I resisted the bait as long as I could, but you got me hook, line, and sinker !
Excellent question. I’d still call this a “rollover bug” even though this wasn’t during an actual rollover period, but I’m probably not using the term strictly correctly. “Off by 1024 weeks bug” doesn’t have the same ring to it .
GPS epoch is Jan 6, 1980, and number of weeks since epoch is reported as a 10-bit binary field (i.e., up to 1024). That value overflows and reverts back to 0 once 1023+1 is reached. Receivers (as in the modules/ICs, rather than a full appliance or server) kind of “infer” the date rather than receiving it directly from GPS. This doc from u-blox discusses the issue, provides examples, and covers the common way of resolving the issue (adding a sensible offset based on the firmware build date) to kick the can down the road ~20 years.
As an example:
GPS week reported as 1006 which implies April 1999
This device was built in 2019 (based on firmware build date)
Therefore year of 1999 is impossible
Therefore the week must be 1024 (one rollover) + 1006 = week 2030
Therefore this week received from GPS satellites 1006 is actually week 2030 in December 2018
I’ve only loosely been following Telstra’s outage coverage over the last few days and hope they release a proper post incident report with the full detail. My absolute baseless speculation based on my own [very] amateur homelab metrology is:
Some sort of update was applied or configuration changed on one or more receivers that had been online for the better part of a decade
The receiver(s) in question rebooted and the slowly incrementing week = 2426 (i.e., mid-July 2026) value was lost on the reboot
GPS signal received from the satellites with a week of 378 (April 1987) started coming in to a freshly rebooted box
Either a hardcoded value (+1024), a firmware regression, or a latent bug in the firmware “corrected” this to 378+1024 weeks (see above - e.g., box manufactured in 2018 automatically makes the assumption that 1999 has already occurred) = week 1,402
Box happily reports a date in “week 1402” = November 2006
Everything downstream is suddenly very upset
Galileo, BeiDou, GLONASS, and more modern receiver modules internally use values > 10-bit, so this is now less of an issue within the lifetime of any appliance the modules are built into. This is the main reason why I speculate Telstra had/have “GPS only” timing devices rather than multi-constellation GNSS ones - that type of device is likely to be the only type susceptible to this type of issue.

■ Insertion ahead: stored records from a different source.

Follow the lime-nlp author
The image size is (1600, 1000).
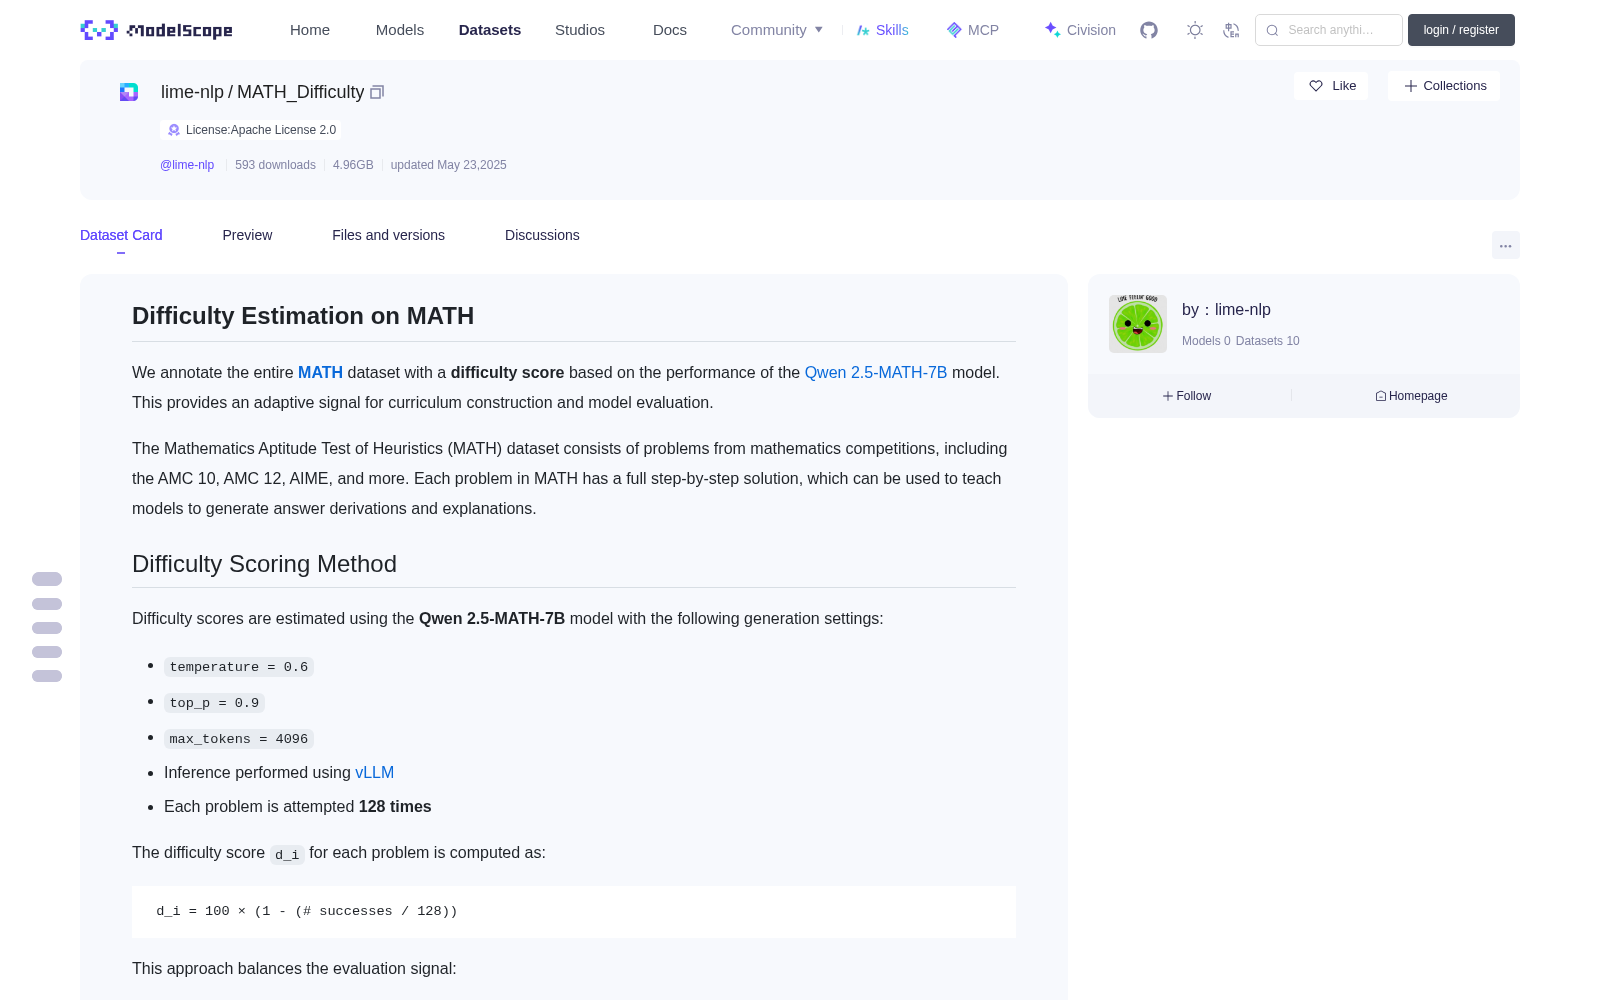(x=1187, y=396)
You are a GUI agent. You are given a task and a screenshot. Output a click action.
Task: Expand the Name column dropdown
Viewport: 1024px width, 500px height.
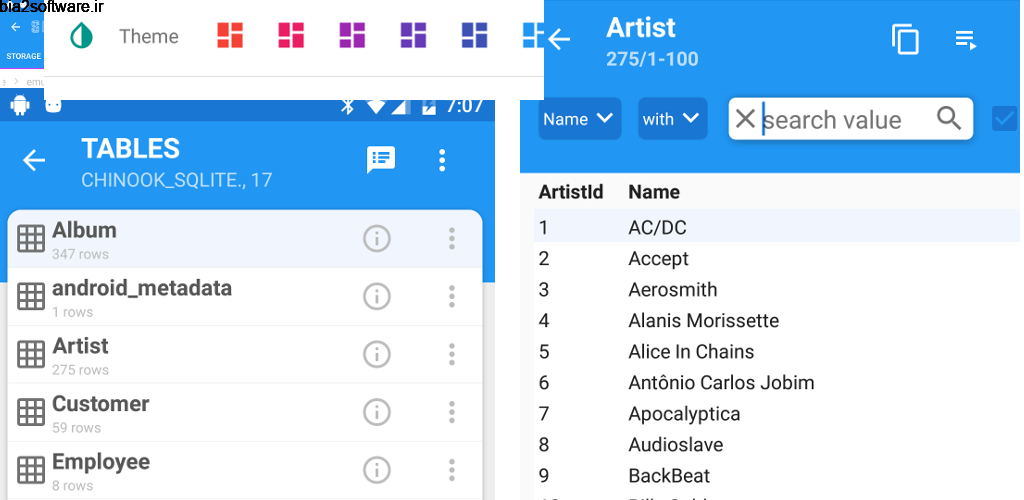click(x=579, y=119)
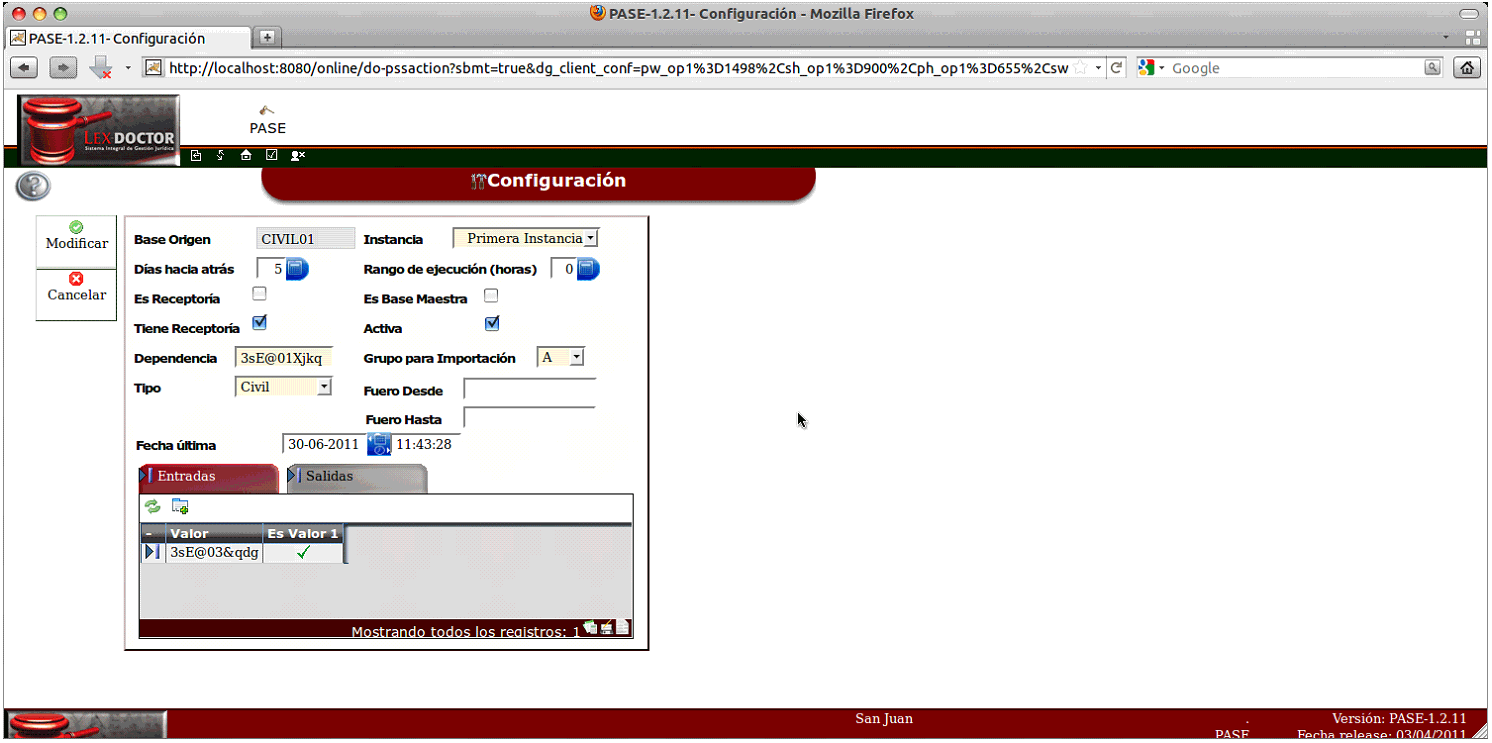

In my case (April 2026 → September 2006), I don’t have any visibility into the specifics as it’s not my firmware, but my commercial GPS (single constellation) locked time server was constantly being poked and prodded while I was configuring, testing, and benchmarking against it, so I wonder whether there was a value that overflowed and somehow corrupted the GPS week multiplier. Similar sort of circumstances, but without the reboot in the middle of the process. It was easily fixed with a firmware update.